What about dropping the thread with an asynchronous exception ASAP, as a replacement for 2. and 3., and using bracket-style masking for asynchronous exceptions during acquisition and release of resource, like in Dolan et al.? Then we get to your point that asynchronous exceptions make it impossible to reason about resource safety. I would like to be sure to understand your point. I thought of two possible reasons you may have in mind.

  • Although bracket provides resource safety in the face of exceptions, there is a fear that we may become trapped with an idiom too limited in expressiveness.

  • It forces the user to think about asynchronous exceptions all the time for exception safety. Code as simple as let push x s = s.c <- x :: s.c; s.len <- s.len + 1 (stack.ml:26) would need explicit masking of asynchronous exceptions. (Here there is no allocation, but I vaguely remember some project to add more safe points, and the alternative of reasoning in terms of allocations points is brittle anyway.)

Let me know if you had more points in mind, especially lower-level obstacles I may be less familiar with.

Solution: poisoning à la Rust

For the first item, I think that resource manipulation could be improved in the short term with a library-supplied solution, if needed, so that it becomes plausible for types managing resources to offer resource-safe interfaces.

I would like to make a point about the second item. The requirement for exception safety can be different for asynchronous exceptions than for synchronous exceptions. Basic exception safety is 1) no leaks (i.e. leave the rest of the world in a consistent state), 2) the invariants of the structure are preserved. This is the most basic notion if you want to reliably use and catch synchronous exceptions in your code. However, one could decide that for asynchronous exceptions, requirement 1) is important so as not to bring the world down with us, but 2) is less important in the perspective that everybody able to see the inconsistent state is going to be disappear with us anyway. This is the principle of panics in Rust.

In the model I propose, the responsibility of not leaving accessible invalid data falls upon whoever catches an asynchronous exception. I give four examples.

  • The asynchronous exception is not caught, so it brings down the whole thread (releasing resources). Now, some mutable values may have been shared with other threads, what happens to them? Given that mutable values shared with other threads are always going to have some synchronisation device, the standard library could implement a strategy similar to poisoning in Rust (https://doc.rust-lang.org/nomicon/poisoning.html).

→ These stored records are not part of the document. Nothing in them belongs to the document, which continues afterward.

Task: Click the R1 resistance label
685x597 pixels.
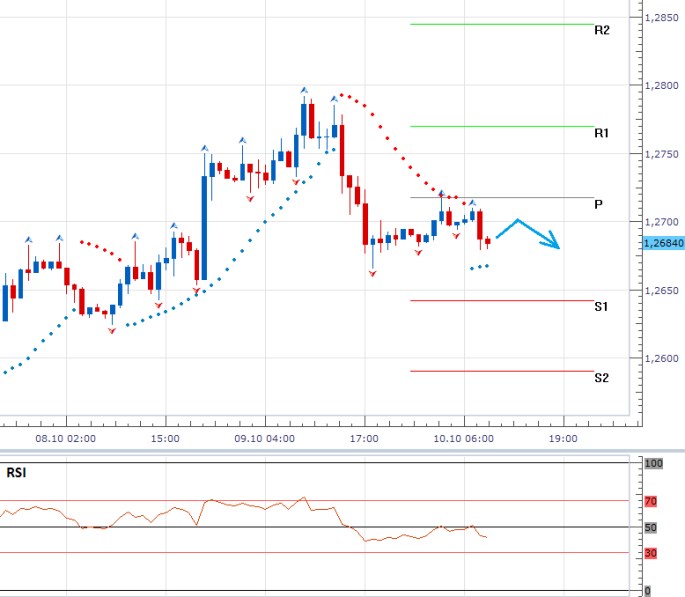Action: pyautogui.click(x=602, y=133)
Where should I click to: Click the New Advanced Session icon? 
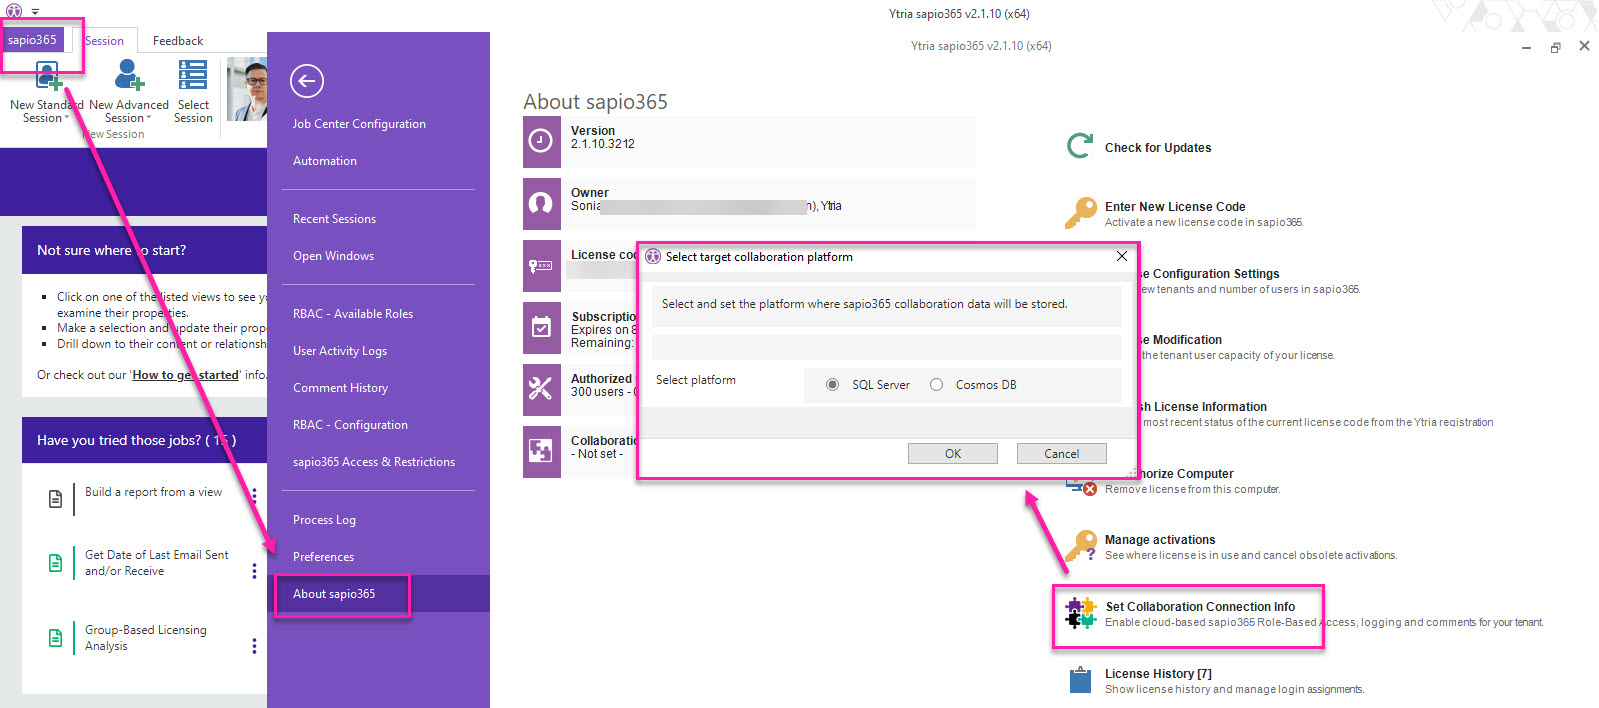click(x=128, y=76)
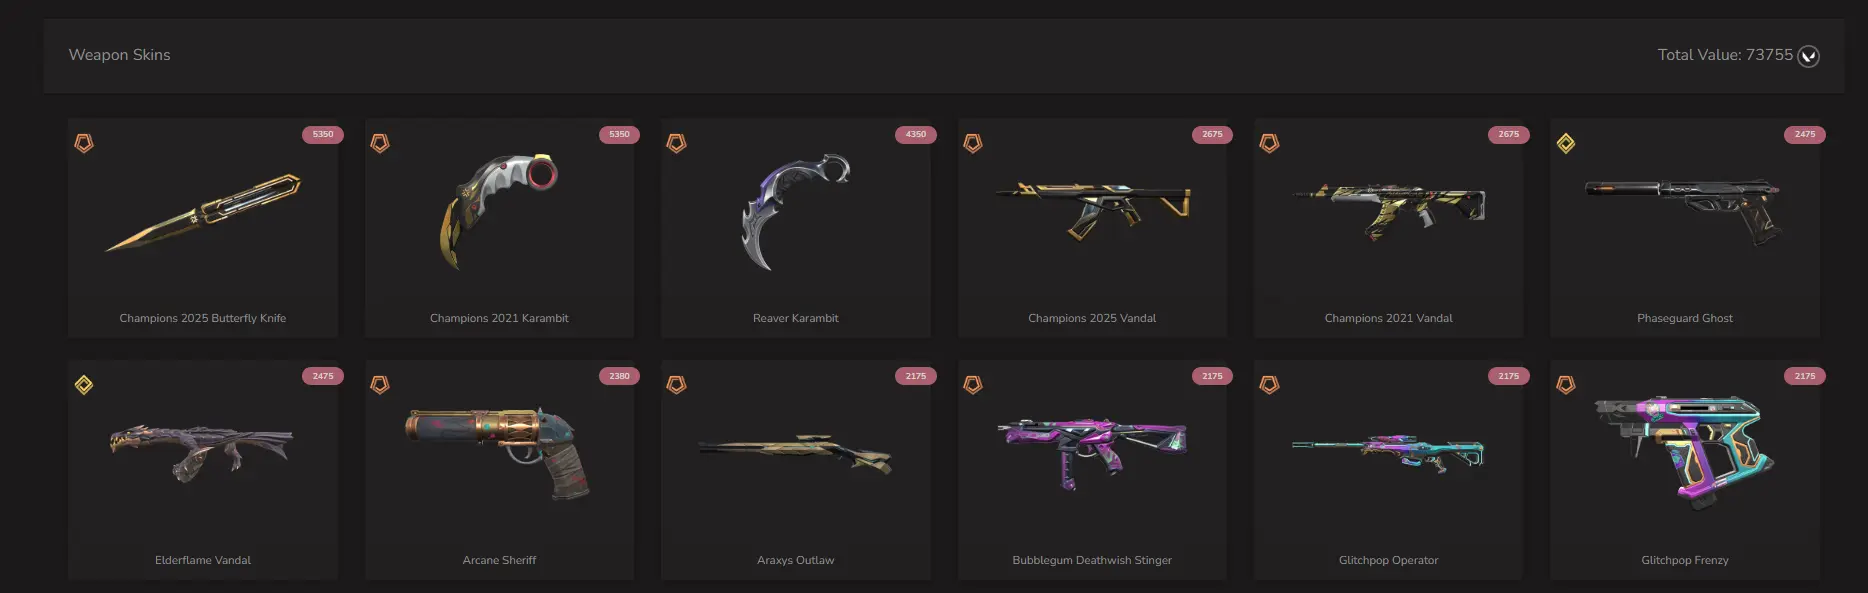Select the Reaver Karambit knife image
The height and width of the screenshot is (593, 1868).
coord(795,212)
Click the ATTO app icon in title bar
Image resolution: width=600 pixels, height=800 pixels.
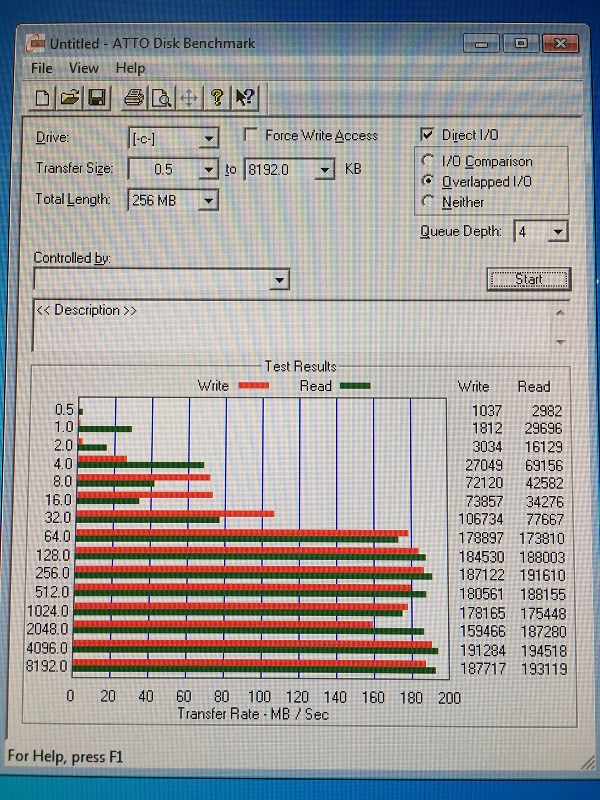point(36,43)
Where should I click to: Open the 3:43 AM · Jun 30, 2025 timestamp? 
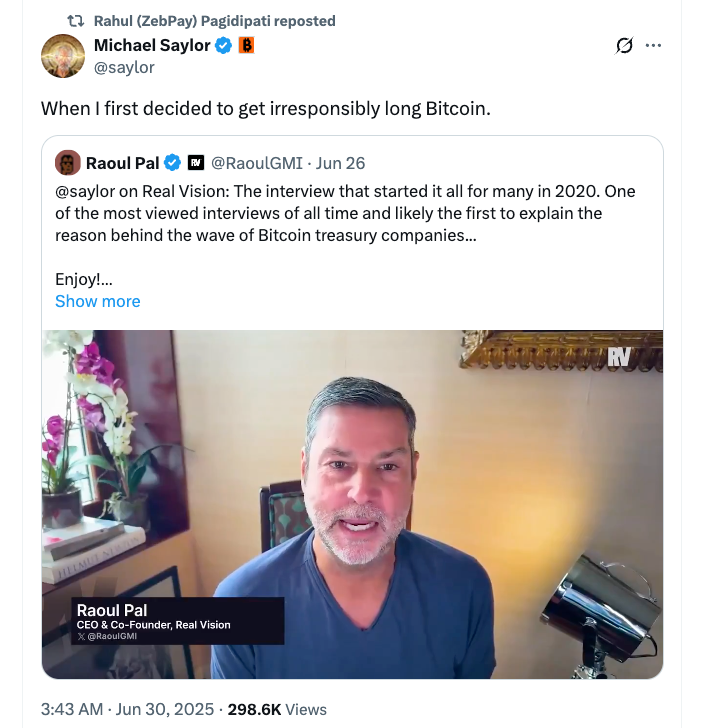coord(127,709)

  • The programmer catches the asynchronous exception, in such a way that the interrupted component is isolated by design. The program may safely continue with its contingency plans.

  • The programmer needs to build a resilient program: they decide to enforce stronger requirements of exception safety for their data structures using rollback guards, masking... Then they can treat asynchronous exceptions like synchronous ones.

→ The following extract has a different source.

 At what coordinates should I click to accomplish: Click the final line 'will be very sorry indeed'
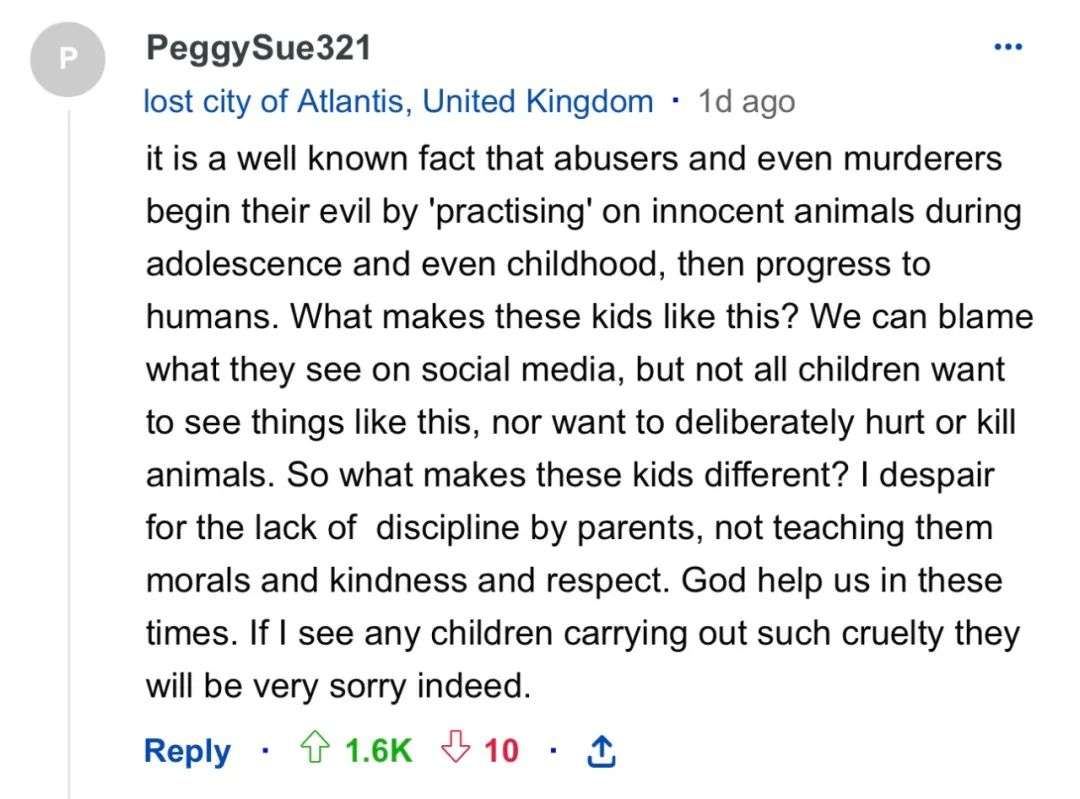[x=336, y=686]
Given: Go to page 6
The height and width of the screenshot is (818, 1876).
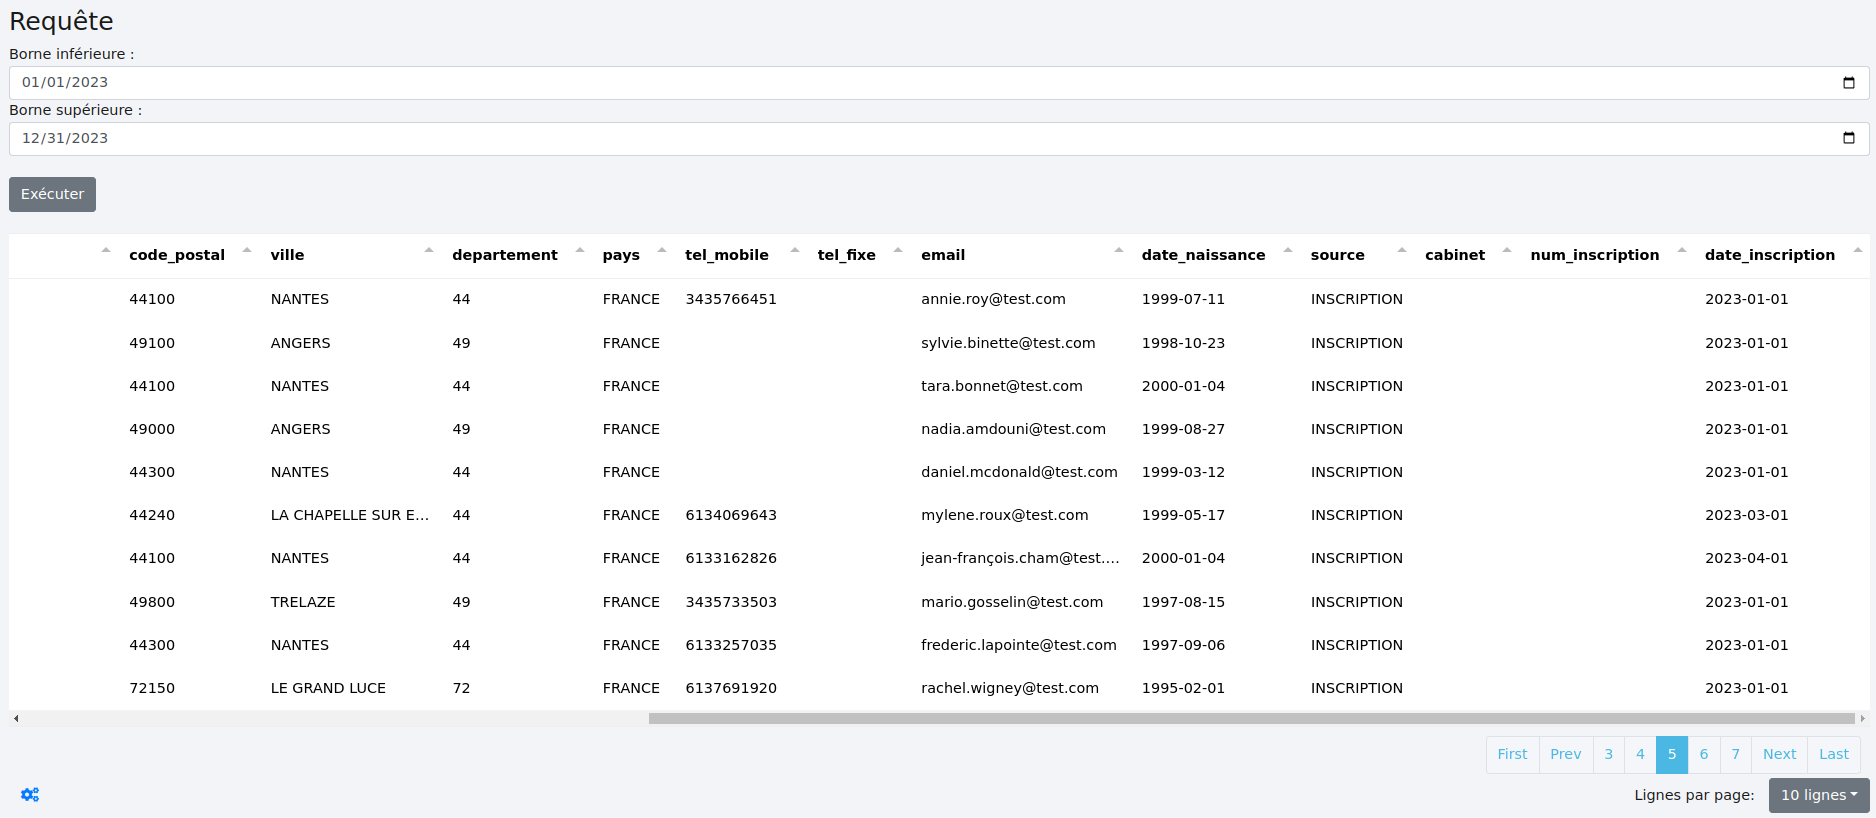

  • Un peu cliché for asynchronous exceptions, but the programmer may want to interrupt a pure CPU-bound computation, there are few other possiblities (this is at the intersection of the last two: isolated and strongly exception-safe). This is safe in all circumstances.

I think the new data here, to address your concern of being able to reason about asynchronous exceptions, is to consider the use of poisoning. Keeping asynchronous exceptions leaves the door open to the other three scenarios, but they are only side benefits.

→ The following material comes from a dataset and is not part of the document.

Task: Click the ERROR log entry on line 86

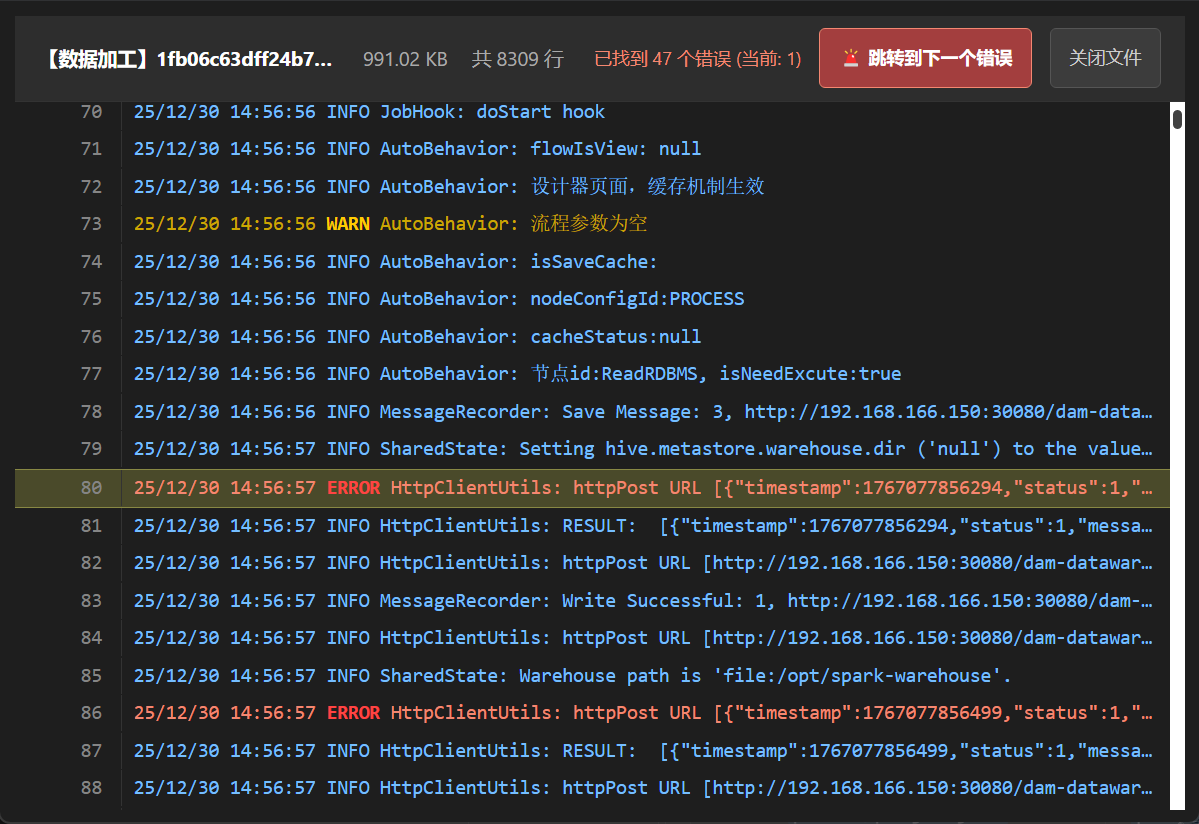Action: [640, 713]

One implication is that it gives to threads (I mean your new kind of continuation) a role of unit of isolation like threads in Rust. For instance, mutable values can be shared between fibers without synchronisation nor poison guards, and the default behaviour of asynchronous exceptions is to kill the whole thread, so (correctly) also the user's scheduler and all its fibers, IIUC.

Note that implementing poisoning requires to introduce a formal distinction between "serious" and "non-serious" exceptions, where all asynchronous exceptions would be "serious", so that it can be detected from the poison guard (https://github.com/rust-lang/rust/blob/master/src/libstd/sys_common/poison.rs#L46). Maybe this can be done library-side.

Aside: OOM exception

Like the relaxed safety requirement above, one should distinguish being resilient in the face of OOM and having the possiblity to clean-up. The OOM exception is a synchronous one (you cannot "wait"). To be resource-safe, one needs the acquisition of resources to be exception-safe, and that their release do not raise exceptions. To me, the only real obstacle which you mention is that it is hard to control allocations. In the long run, one could imagine using Minamide's values-with-hole to express preallocation, in the dialect needed to write correct acquisition functions (they are one of the lowest-hanging example of linear values).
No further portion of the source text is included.